[Records from a data source]

§

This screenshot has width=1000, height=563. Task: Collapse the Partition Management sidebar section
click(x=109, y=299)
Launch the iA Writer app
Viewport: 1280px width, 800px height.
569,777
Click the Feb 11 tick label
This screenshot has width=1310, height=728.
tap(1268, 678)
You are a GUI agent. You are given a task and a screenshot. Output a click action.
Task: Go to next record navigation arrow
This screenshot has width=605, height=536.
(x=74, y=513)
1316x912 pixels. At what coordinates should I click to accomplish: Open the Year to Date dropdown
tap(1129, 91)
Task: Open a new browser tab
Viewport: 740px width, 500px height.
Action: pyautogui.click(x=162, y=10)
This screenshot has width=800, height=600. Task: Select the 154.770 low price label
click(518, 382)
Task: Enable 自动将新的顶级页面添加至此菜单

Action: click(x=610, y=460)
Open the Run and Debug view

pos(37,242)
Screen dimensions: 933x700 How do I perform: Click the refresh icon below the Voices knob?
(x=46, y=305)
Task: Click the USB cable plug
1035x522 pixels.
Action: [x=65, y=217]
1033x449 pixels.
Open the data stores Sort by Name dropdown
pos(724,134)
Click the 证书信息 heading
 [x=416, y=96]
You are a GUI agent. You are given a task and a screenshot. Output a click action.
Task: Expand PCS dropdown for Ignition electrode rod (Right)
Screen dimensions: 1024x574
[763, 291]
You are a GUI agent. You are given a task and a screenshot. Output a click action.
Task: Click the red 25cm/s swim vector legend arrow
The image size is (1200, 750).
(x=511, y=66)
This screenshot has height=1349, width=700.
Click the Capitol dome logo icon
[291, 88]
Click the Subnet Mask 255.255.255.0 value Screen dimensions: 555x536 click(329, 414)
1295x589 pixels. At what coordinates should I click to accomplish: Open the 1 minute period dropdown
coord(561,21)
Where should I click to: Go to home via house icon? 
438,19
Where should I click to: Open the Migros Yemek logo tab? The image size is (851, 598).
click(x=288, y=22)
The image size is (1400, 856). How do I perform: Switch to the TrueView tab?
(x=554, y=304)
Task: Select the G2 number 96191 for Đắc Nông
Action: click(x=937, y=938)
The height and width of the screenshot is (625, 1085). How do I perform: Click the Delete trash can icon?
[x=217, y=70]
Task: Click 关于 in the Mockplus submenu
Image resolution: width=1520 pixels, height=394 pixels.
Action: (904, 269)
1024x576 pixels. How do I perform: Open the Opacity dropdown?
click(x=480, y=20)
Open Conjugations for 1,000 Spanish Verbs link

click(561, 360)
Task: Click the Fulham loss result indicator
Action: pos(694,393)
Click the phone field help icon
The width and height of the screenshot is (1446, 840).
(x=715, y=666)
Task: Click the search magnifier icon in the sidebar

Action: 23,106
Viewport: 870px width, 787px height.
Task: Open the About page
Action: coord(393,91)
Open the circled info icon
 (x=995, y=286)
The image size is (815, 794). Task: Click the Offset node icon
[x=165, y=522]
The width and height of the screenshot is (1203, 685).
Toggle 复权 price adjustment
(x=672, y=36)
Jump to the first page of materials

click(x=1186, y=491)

§

Go through the entries and return each line where the word "arrow" appears.

Task: Go to next record navigation arrow
Task: Click the red 25cm/s swim vector legend arrow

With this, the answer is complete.